מְבִֽיאֲךָ֖ (mə·ḇî·’ă·ḵā) in Deuteronomy 8:7: Verb - Hifil - Participle - masculine singular construct | second person masculine singular
מְבִֽיאֲךָ֖ (mə·ḇî·’ă·ḵā) in Deuteronomy 8:7
Source Word
The BSB+ row for Deuteronomy 8:7 links the English rendering "is bringing" with מְבִֽיאֲךָ֖, Strong's H935, and the morphology label V-Hifil-Prtcpl-msc | 2ms.
How The Form Affects Interpretation
The form clarifies agency: the verse presents the Lord as the one bringing Israel into the good land.
How To Communicate It
In explanation, this form can help readers connect land, provision, and gratitude to the Lord's action in Deuteronomy 8.
What Not To Say
- Grammar should serve context, not override it.
- Do not make Hifil automatically carry every possible causative nuance into the interpretation.
- Do not make the participle prove timing or duration beyond the clause.
- Do not treat the 2ms suffix as a full theology of Israel; let Deuteronomy 8 identify the audience.
- Do not turn the good-land statement into a detached prosperity formula.
What Does The Label Mean?
Hebrew-verb
Verb
Hifil
Participle
Not marked
Masculine
Singular
Construct
Second person masculine singular
Verb - Hifil - Participle - masculine singular construct | second person masculine singular
The participle describes the actor or action in the sentence, giving the line a concrete, ongoing, or characteristic force in context.
This form carries the BSB rendering "is bringing" within Deuteronomy 8:7. Deuteronomy 8 calls Israel to remember the wilderness, receive the land as gift, and resist the pride that forgets the Lord's provision.
What The Form Does In This Verse
The Lord's land-gift statement in Deuteronomy 8:7, where He is bringing Israel into a good land
The Hifil participle with a second-person suffix in the clause naming what the Lord is doing for Israel
It identifies the Lord as the one bringing Israel into the good land described in the verse.
It does not turn the land description into a prosperity formula or prove a complete theology of inheritance by itself.
How Much The Form Matters Here
High: The form identifies divine agency in a major land-entry and provision statement.
Hifil participle with 2ms suffix. describes the Lord's bringing action toward the addressed people. Attached to the clause describing the Lord bringing Israel into a good land. Governed by the land-entry statement and direct-address suffix.
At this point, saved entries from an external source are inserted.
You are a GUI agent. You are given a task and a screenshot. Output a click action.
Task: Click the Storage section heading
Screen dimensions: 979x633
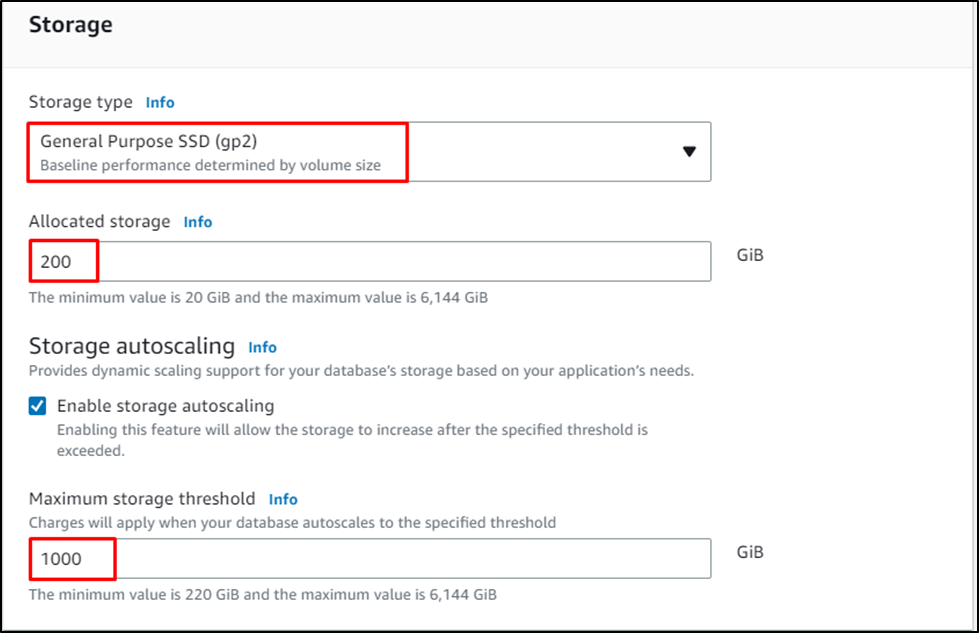70,25
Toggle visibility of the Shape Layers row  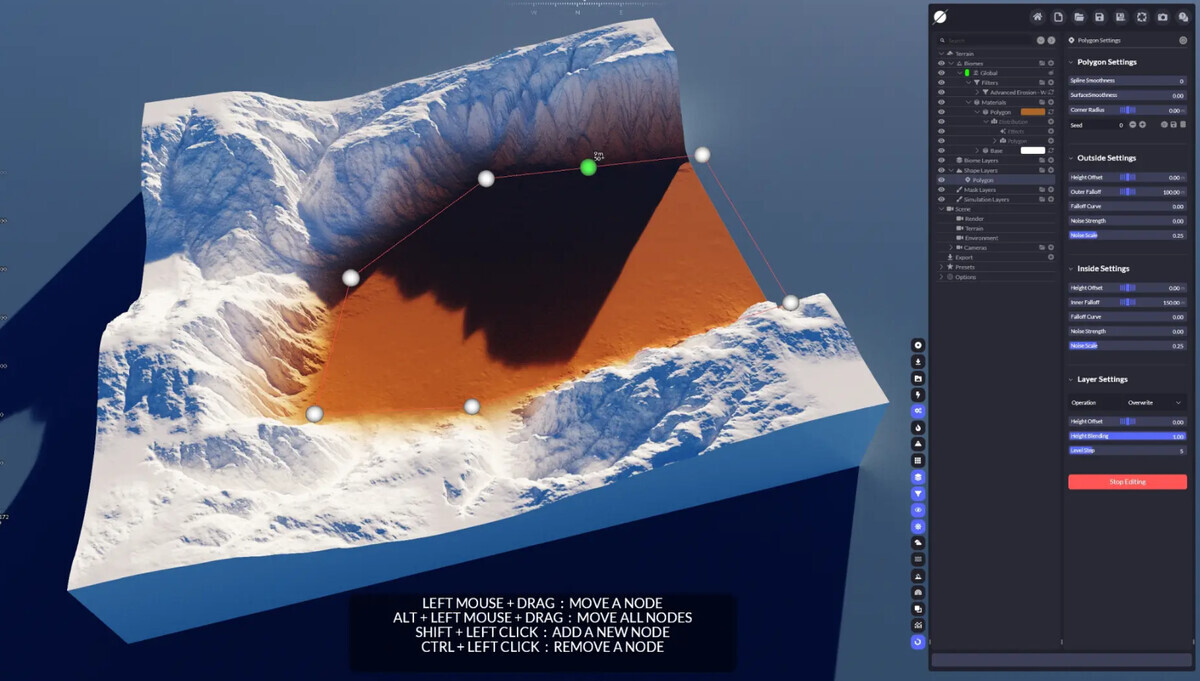pos(941,170)
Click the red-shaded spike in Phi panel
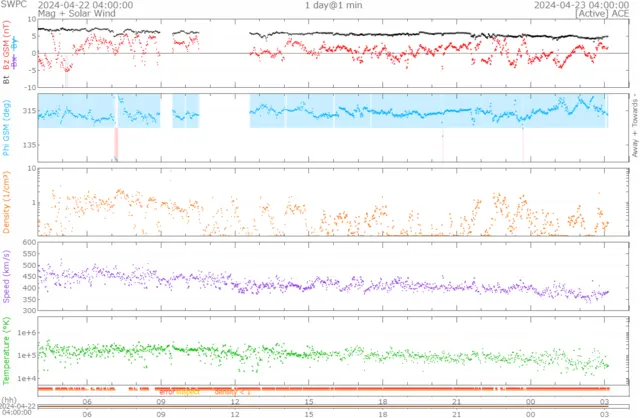640x418 pixels. tap(116, 142)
The participle should be read with Deuteronomy 8's warning against pride and forgetfulness.
Who is bringing Israel into the good land? The Lord is described as the one bringing them in.
Direct: The participle and suffix directly support the rendering "is bringing."
Hifil can signal caused action, but this verse should be explained through the concrete bringing clause. The participle describes divine agency without requiring a wooden English participle in every translation. The land statement must be read with the chapter's warning against pride.
Hifil always means a full causative theology: Hifil helps identify the form, but the verse supplies the bringing action. participle always means ongoing process: The participle describes the Lord in this land-entry clause; timing is contextual. good land proves prosperity theology: Deuteronomy 8 joins provision with humility, memory, and warning.
How The Interpretation Is Derived
The BSB+ row for Deuteronomy 8:7 links the English rendering "is bringing" with מְבִֽיאֲךָ֖, Strong's H935, and the morphology label V-Hifil-Prtcpl-msc | 2ms.
H935 is represented here by the lemma בּוֹא. In this occurrence, the public guide is limited to the BSB rendering "is bringing" rather than every possible gloss of the entry.
The participle presents the Lord's bringing action in the land-entry statement, while the suffix marks Israel as the addressed recipient.
Deuteronomy 8 calls Israel to remember the wilderness, receive the land as gift, and resist the pride that forgets the Lord's provision.
The form fits Deuteronomy's covenant pattern: redemption is remembered, the command is heard, and obedience is taught as life before the Lord.
When teaching Deuteronomy 8:7, use this form to show that the good land is entered as the Lord's bringing action, not as Israel's independent achievement.
Do not derive a full theology of land, prosperity, or inheritance from V-Hifil-Prtcpl-msc | 2ms alone. The form identifies the bringing action in this verse.